→ **PROBLEM TO WORK ON**:
Start at the line with "Given: Collapse the" in the records below, stop at the line with "The image size is (890, 456).", and return every line in that span exactly, the two end lines included.

→ **SUPPLIED MATERIAL**:
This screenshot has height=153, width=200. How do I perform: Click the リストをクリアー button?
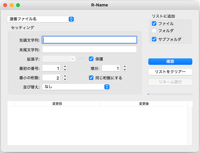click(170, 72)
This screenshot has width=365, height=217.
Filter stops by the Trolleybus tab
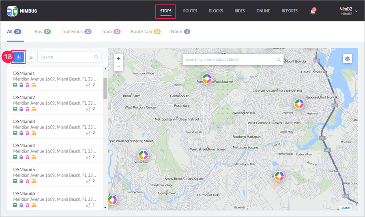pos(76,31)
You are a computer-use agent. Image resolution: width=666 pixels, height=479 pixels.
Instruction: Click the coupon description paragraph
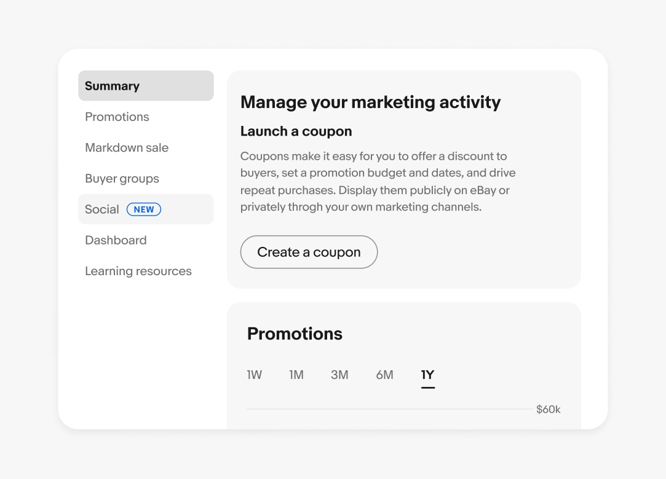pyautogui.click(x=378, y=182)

---

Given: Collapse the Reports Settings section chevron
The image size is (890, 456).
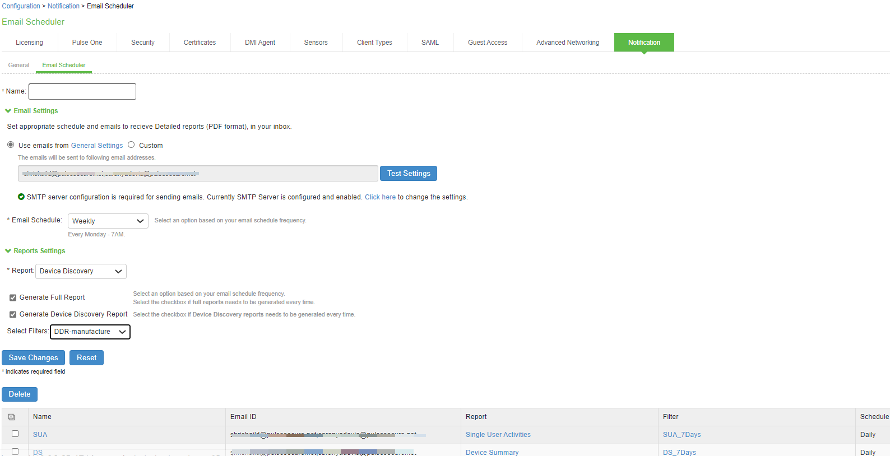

→ **FINAL ANSWER**:
Given: Collapse the Reports Settings section chevron
The image size is (890, 456).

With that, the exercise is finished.